QUOTED TEXT:
★ ★ ★
= U.S. Import and Export Price Indexes =

The U.S. Import and Export Price Indexes measure average changes in prices of goods and services that are imported to or exported from the U.S.. The indexes are produced monthly by the International Price Program (IPP) of the Bureau of Labor Statistics. The Import and Export Price Indexes were published quarterly starting in 1974 and monthly since 1989.

== History of the International Price Program ==

The origins of the International Price Program (IPP) can be traced to a 1961 report on Federal Price Statistics prepared by the National Bureau of Economic Research. The report for Congress' Joint Economic Committee suggested that indexes be assigned to a federal statistical agency "to obtain the attention and resources for these indexes that we believe are essential." A further study undertaken for NBER by Professors Irving Kravis and Robert Lipsey gave more impetus to the project. In their study, "Price Competitiveness in World Trade," Kravis and Lipsey outlined the need for such measures and the feasibility of producing them. During this time, the Bureau's Division of Price and Index Number Research began research on the feasibility of producing import and export price indexes. The IPP was a result of this research and was established as an ongoing program in 1971.

The IPP produced its first annual international price indexes in 1973. Largely as a response to changing international economic conditions and the need on the part of both the Federal Government and the private sector to obtain these data on a more timely basis, collection and publication of international price indexes were begun on a quarterly basis in 1974. The IPP increased the commodity area coverage and detail of its indexes as more samples were initiated.

In 1982 full coverage in the import and export goods categories was available and the Office of Management and Budget placed the IPP indexes on its list of Principal Federal Economic Indicators together with the Consumer Price Index and Producer Price Index. The IPP continued to expand by introducing selected services indexes. Various transportation services indexes were added to the IPP in the late 1980s. Research is continuing on other international services as data and resources become available. Beginning in 1989, BLS began producing a limited number of indexes on a monthly basis. With the release of March 1992 data, IPP added import locality of origin indexes, and in January 1993 began monthly publication of the major merchandise indexes. In 2005, the IPP expanded its output of import price indexes based on locality of origin to include France, Germany, the United Kingdom, the Pacific Rim, the Association of South East Asian Nations (ASEAN), and the Asia Near East.

With the release of the February 2025 U.S. Import and Export Price Indexes news release on March 18, 2025, the official measures were greatly expanded due to the use of non-survey sourced prices. The incorporation of U.S. administrative data into the indexes for more homogeneous product areas led to the increased publication of hundreds of additional import and export price indexes. U.S. importers and exporters are required to report international trade transactions to the U.S. Customs and Border Protection Agency and the U.S. Department of Commerce. These administrative trade records are subsequently processed by the U.S. Census Bureau to calculate the official measure of U.S. trade.

== Scope of the Export and Import Price Indexes ==

The target universe of the import and export price indexes consist of all goods and services sold by U.S. residents to foreign buyers (exports) and purchased from abroad by U.S. residents (imports). Custom or unique items, such as works of art, are excluded as they do not allow for matched-item pricing over time. Products that may be purchased on the open market for military use are included, but goods exclusively for military use are excluded. Air passenger fares and air freight prices are also tracked by the IPP.
★ ★ ★
PROVIDED DATA:
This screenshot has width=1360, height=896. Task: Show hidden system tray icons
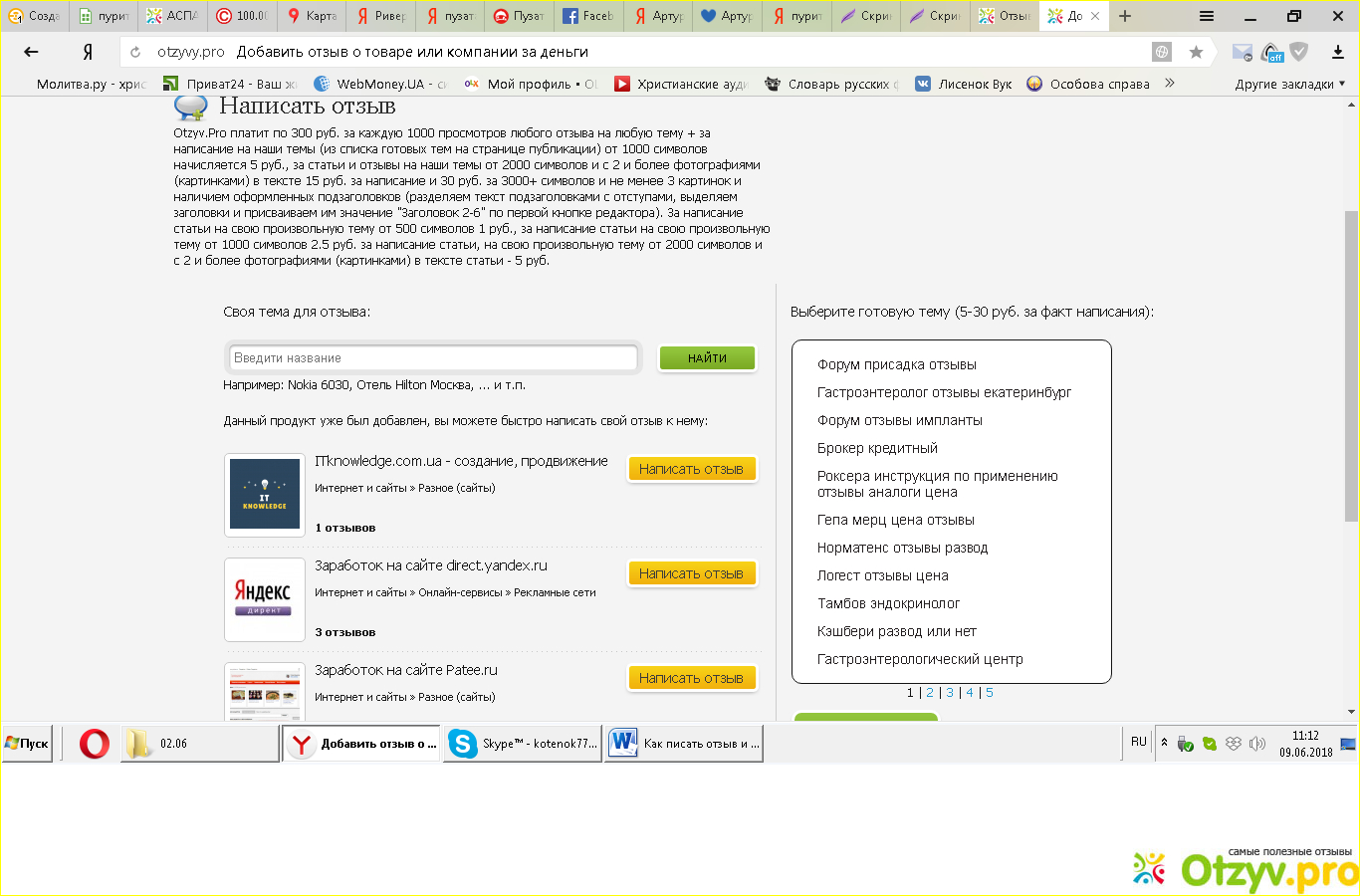[x=1164, y=743]
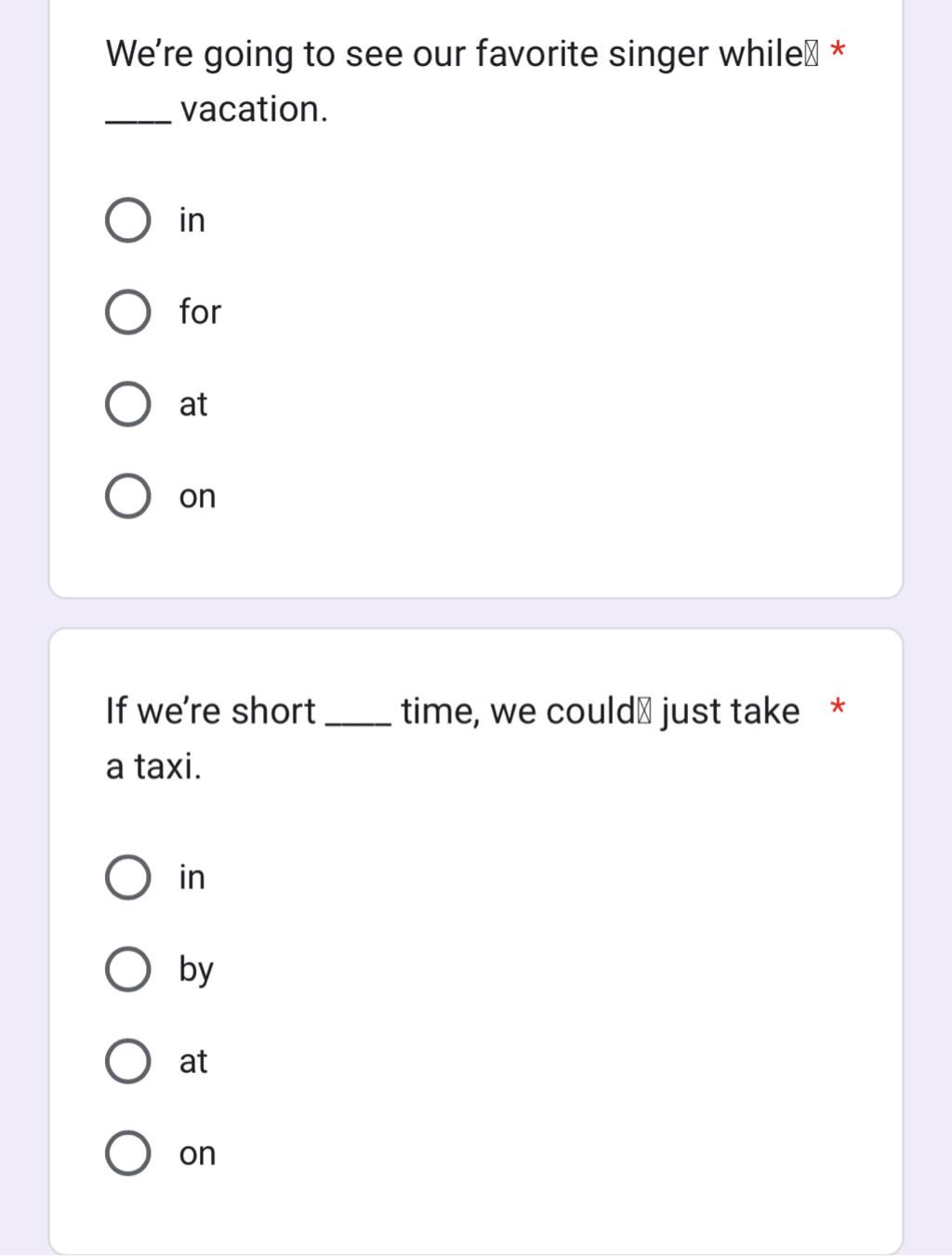Select radio circle 'on' for taxi question
Image resolution: width=952 pixels, height=1256 pixels.
(128, 1154)
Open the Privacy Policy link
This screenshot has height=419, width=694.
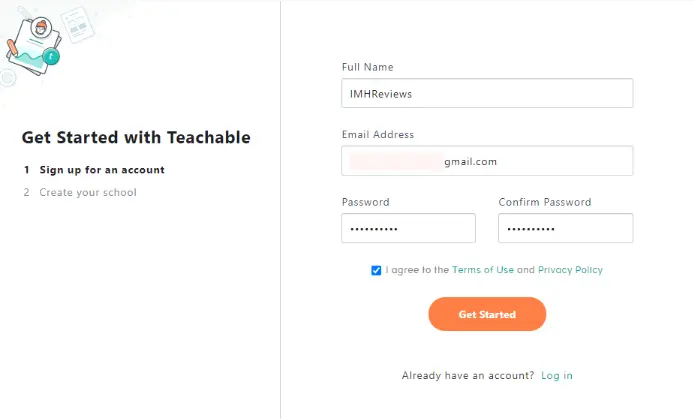click(x=570, y=270)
★ ★ ★
THINGS TO DO:
• A. Reproduce the passage of the import and export price indexes text that opens with the words "The origins of" and closes with "program in 1971.", swapping "feasibility" for "practicality".
• B. Resume the import and export price indexes text from its last sentence and carry it forward.

WRITTEN ANSWERS:
• A.
The origins of the International Price Program (IPP) can be traced to a 1961 report on Federal Price Statistics prepared by the National Bureau of Economic Research. The report for Congress' Joint Economic Committee suggested that indexes be assigned to a federal statistical agency "to obtain the attention and resources for these indexes that we believe are essential." A further study undertaken for NBER by Professors Irving Kravis and Robert Lipsey gave more impetus to the project. In their study, "Price Competitiveness in World Trade," Kravis and Lipsey outlined the need for such measures and the practicality of producing them. During this time, the Bureau's Division of Price and Index Number Research began research on the practicality of producing import and export price indexes. The IPP was a result of this research and was established as an ongoing program in 1971.

• B.
== Data sources ==

The relevant price data is obtained both from U.S. administrative trade data and from a fielded survey directed at U.S. importers and exporters. While the administrative data comes from filings that are required of U.S. importers and exporters, survey participation is voluntary, and cooperation of survey respondents in providing data is necessary for the Bureau to perform its responsibilities as mandated by Congress. The data collected by the Bureau of Labor Statistics is strictly confidential. The Confidential Information Protection and Statistical Efficiency Act of 2002 (Title 5 of Public Law 107-347) protects the confidentiality of the data provided by the respondents.

The import merchandise sampling frames are obtained from the U.S. Customs Service. The export merchandise sampling frames are obtained from the Canadian Border Services Agency for exports to Canada and from the Bureau of the Census for exports to the rest of the world. Data sources for services are researched and developed separately for each category. For example, the Department of Transportation provides the sampling frames for the air freight price indexes. The reference period for a sampling frame is generally the most recent available 12 months.

Calculation weights are derived from the dollar values found on the sampling frames and from trade dollar values compiled by the Bureau of the Census for the base year.

== Calculating index changes ==

Movements of price indexes from one month to another usually should be expressed as percent changes, rather than as changes in index points, because the latter are affected by the level of the index in relation to its base period, while the former are not. Each index measures price changes from a reference period defined to equal 100.0.

An increase of 20 percent from the base period in the Export Price Index, for example, is shown as 120.0, which can be expressed in dollars as follows: "Prices received by domestic producers of a systematic sample of finished goods have risen from $100 in the base period, December 2001, to $120 today." Likewise, a current index of 133.3 would indicate that prices received by producers of export goods today are one-third higher than what they were in December 2001.

== See also ==
- Bureau of Labor Statistics
- Consumer Price Index
- Producer Price Index
- Inflation
- FRED (Federal Reserve Economic Data)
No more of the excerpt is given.